_PROBLEM DETAILS_
Switch every "Open" in the listing below to "Launch" and write the listing out again with nothing else changed. Leave the pictures out.

[Word and element location data]
================

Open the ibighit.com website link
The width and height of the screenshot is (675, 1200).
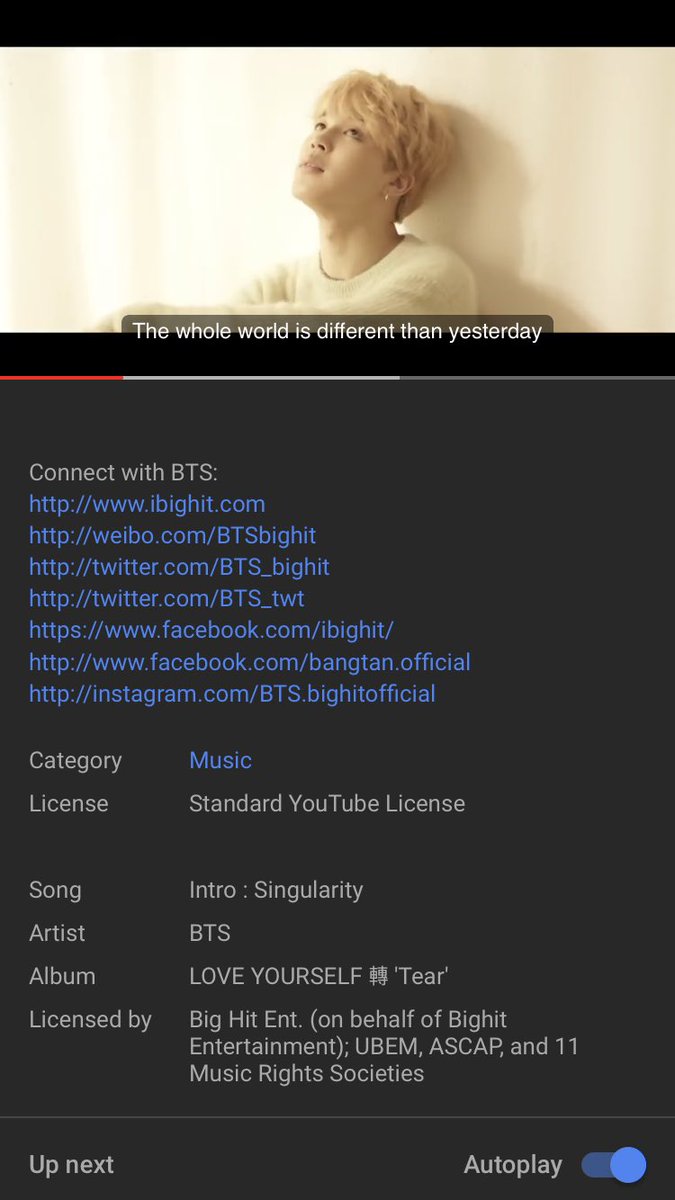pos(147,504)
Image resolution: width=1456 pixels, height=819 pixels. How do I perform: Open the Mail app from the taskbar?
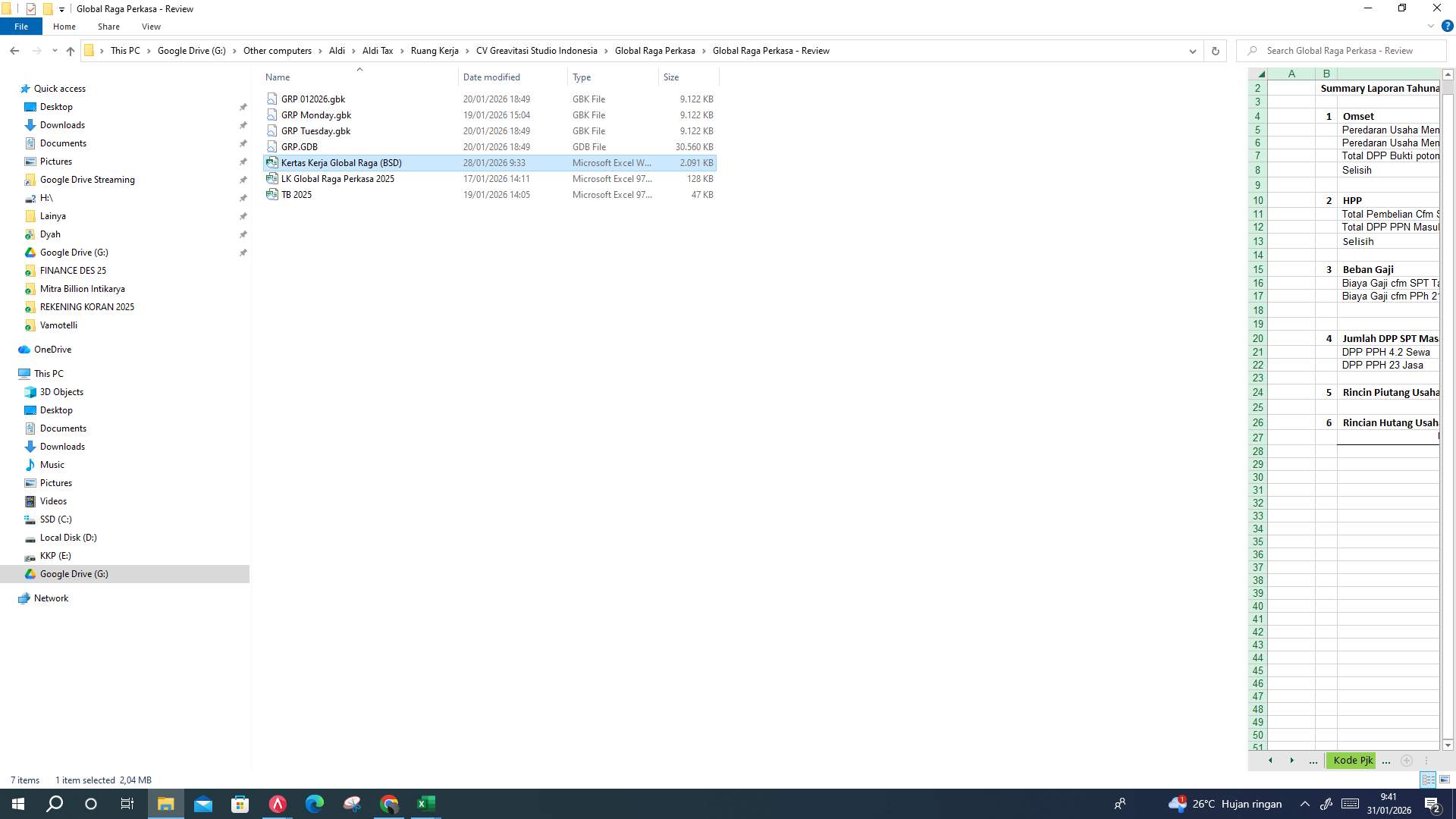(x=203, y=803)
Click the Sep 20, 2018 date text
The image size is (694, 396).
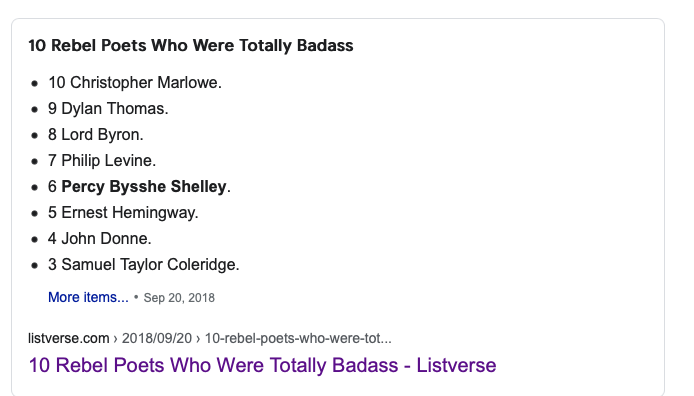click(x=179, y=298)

================

_RESULT_
Launch the ibighit.com website link
The width and height of the screenshot is (675, 1200).
pos(147,504)
Image resolution: width=1456 pixels, height=819 pixels. How do I perform: Launch the Mail app from the taskbar?
(x=203, y=803)
Click the Sep 20, 2018 date text
The image size is (694, 396).
click(x=179, y=298)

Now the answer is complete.